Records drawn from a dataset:
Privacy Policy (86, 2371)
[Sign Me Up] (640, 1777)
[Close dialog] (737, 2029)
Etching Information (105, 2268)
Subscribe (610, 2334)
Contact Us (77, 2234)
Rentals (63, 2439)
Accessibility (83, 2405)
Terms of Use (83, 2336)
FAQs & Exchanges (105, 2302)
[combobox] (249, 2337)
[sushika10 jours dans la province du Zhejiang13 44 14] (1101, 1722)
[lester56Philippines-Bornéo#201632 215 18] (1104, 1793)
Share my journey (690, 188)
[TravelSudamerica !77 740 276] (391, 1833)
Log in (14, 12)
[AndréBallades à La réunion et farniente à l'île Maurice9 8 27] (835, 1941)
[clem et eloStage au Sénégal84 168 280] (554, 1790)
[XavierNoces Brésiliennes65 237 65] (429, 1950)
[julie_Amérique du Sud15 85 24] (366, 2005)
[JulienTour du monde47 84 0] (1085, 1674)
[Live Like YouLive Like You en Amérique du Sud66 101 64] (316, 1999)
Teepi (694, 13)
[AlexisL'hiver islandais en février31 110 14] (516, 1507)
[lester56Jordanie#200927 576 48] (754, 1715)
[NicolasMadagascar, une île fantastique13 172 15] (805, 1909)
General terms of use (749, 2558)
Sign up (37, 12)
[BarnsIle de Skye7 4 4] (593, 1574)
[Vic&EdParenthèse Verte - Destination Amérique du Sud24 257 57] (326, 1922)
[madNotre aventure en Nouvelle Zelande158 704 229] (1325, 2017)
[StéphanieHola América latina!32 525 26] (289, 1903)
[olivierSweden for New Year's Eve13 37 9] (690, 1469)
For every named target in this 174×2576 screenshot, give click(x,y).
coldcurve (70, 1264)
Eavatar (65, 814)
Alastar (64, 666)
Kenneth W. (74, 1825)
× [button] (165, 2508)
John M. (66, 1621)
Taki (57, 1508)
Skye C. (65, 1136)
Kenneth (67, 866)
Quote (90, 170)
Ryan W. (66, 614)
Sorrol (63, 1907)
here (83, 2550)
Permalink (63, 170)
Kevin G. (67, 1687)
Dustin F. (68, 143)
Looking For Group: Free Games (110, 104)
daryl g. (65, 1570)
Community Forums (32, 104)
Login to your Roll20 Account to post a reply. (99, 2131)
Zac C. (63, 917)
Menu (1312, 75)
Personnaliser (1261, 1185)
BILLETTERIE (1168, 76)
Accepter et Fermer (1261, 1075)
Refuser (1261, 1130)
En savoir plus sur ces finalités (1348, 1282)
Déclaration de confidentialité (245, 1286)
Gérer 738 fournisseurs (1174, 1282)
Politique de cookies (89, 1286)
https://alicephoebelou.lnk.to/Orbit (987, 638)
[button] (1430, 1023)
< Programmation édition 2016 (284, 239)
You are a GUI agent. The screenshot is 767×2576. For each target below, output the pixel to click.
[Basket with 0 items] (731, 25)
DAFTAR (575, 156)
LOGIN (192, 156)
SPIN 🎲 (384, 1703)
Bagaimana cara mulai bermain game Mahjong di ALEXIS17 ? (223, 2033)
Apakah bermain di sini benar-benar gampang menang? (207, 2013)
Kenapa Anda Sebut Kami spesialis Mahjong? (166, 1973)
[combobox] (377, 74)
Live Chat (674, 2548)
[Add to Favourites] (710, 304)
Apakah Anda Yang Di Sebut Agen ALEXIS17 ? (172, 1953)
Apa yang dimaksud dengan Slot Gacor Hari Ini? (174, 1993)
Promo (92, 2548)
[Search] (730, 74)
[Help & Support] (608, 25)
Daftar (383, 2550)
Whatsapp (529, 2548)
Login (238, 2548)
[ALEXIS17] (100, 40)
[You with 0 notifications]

## EXERCISE DETAILS:
Exact repetition is required: return every record shown above.

## RESULT OF THE TASK:
Privacy Policy (86, 2371)
[Sign Me Up] (640, 1777)
[Close dialog] (737, 2029)
Etching Information (105, 2268)
Subscribe (610, 2334)
Contact Us (77, 2234)
Rentals (63, 2439)
Accessibility (83, 2405)
Terms of Use (83, 2336)
FAQs & Exchanges (105, 2302)
[combobox] (249, 2337)
[sushika10 jours dans la province du Zhejiang13 44 14] (1101, 1722)
[lester56Philippines-Bornéo#201632 215 18] (1104, 1793)
Share my journey (690, 188)
[TravelSudamerica !77 740 276] (391, 1833)
Log in (14, 12)
[AndréBallades à La réunion et farniente à l'île Maurice9 8 27] (835, 1941)
[clem et eloStage au Sénégal84 168 280] (554, 1790)
[XavierNoces Brésiliennes65 237 65] (429, 1950)
[julie_Amérique du Sud15 85 24] (366, 2005)
[JulienTour du monde47 84 0] (1085, 1674)
[Live Like YouLive Like You en Amérique du Sud66 101 64] (316, 1999)
Teepi (694, 13)
[AlexisL'hiver islandais en février31 110 14] (516, 1507)
[lester56Jordanie#200927 576 48] (754, 1715)
[NicolasMadagascar, une île fantastique13 172 15] (805, 1909)
General terms of use (749, 2558)
Sign up (37, 12)
[BarnsIle de Skye7 4 4] (593, 1574)
[Vic&EdParenthèse Verte - Destination Amérique du Sud24 257 57] (326, 1922)
[madNotre aventure en Nouvelle Zelande158 704 229] (1325, 2017)
[StéphanieHola América latina!32 525 26] (289, 1903)
[olivierSweden for New Year's Eve13 37 9] (690, 1469)
For every named target in this 174×2576 screenshot, give click(x,y).
coldcurve (70, 1264)
Eavatar (65, 814)
Alastar (64, 666)
Kenneth W. (74, 1825)
× [button] (165, 2508)
John M. (66, 1621)
Taki (57, 1508)
Skye C. (65, 1136)
Kenneth (67, 866)
Quote (90, 170)
Ryan W. (66, 614)
Sorrol (63, 1907)
here (83, 2550)
Permalink (63, 170)
Kevin G. (67, 1687)
Dustin F. (68, 143)
Looking For Group: Free Games (110, 104)
daryl g. (65, 1570)
Community Forums (32, 104)
Login to your Roll20 Account to post a reply. (99, 2131)
Zac C. (63, 917)
Menu (1312, 75)
Personnaliser (1261, 1185)
BILLETTERIE (1168, 76)
Accepter et Fermer (1261, 1075)
Refuser (1261, 1130)
En savoir plus sur ces finalités (1348, 1282)
Déclaration de confidentialité (245, 1286)
Gérer 738 fournisseurs (1174, 1282)
Politique de cookies (89, 1286)
https://alicephoebelou.lnk.to/Orbit (987, 638)
[button] (1430, 1023)
< Programmation édition 2016 (284, 239)
You are a GUI agent. The screenshot is 767×2576. For each target below, output the pixel to click.
[Basket with 0 items] (731, 25)
DAFTAR (575, 156)
LOGIN (192, 156)
SPIN 🎲 (384, 1703)
Bagaimana cara mulai bermain game Mahjong di ALEXIS17 ? (223, 2033)
Apakah bermain di sini benar-benar gampang menang? (207, 2013)
Kenapa Anda Sebut Kami spesialis Mahjong? (166, 1973)
[combobox] (377, 74)
Live Chat (674, 2548)
[Add to Favourites] (710, 304)
Apakah Anda Yang Di Sebut Agen ALEXIS17 ? (172, 1953)
Apa yang dimaksud dengan Slot Gacor Hari Ini? (174, 1993)
Promo (92, 2548)
[Search] (730, 74)
[Help & Support] (608, 25)
Daftar (383, 2550)
Whatsapp (529, 2548)
Login (238, 2548)
[ALEXIS17] (100, 40)
[You with 0 notifications]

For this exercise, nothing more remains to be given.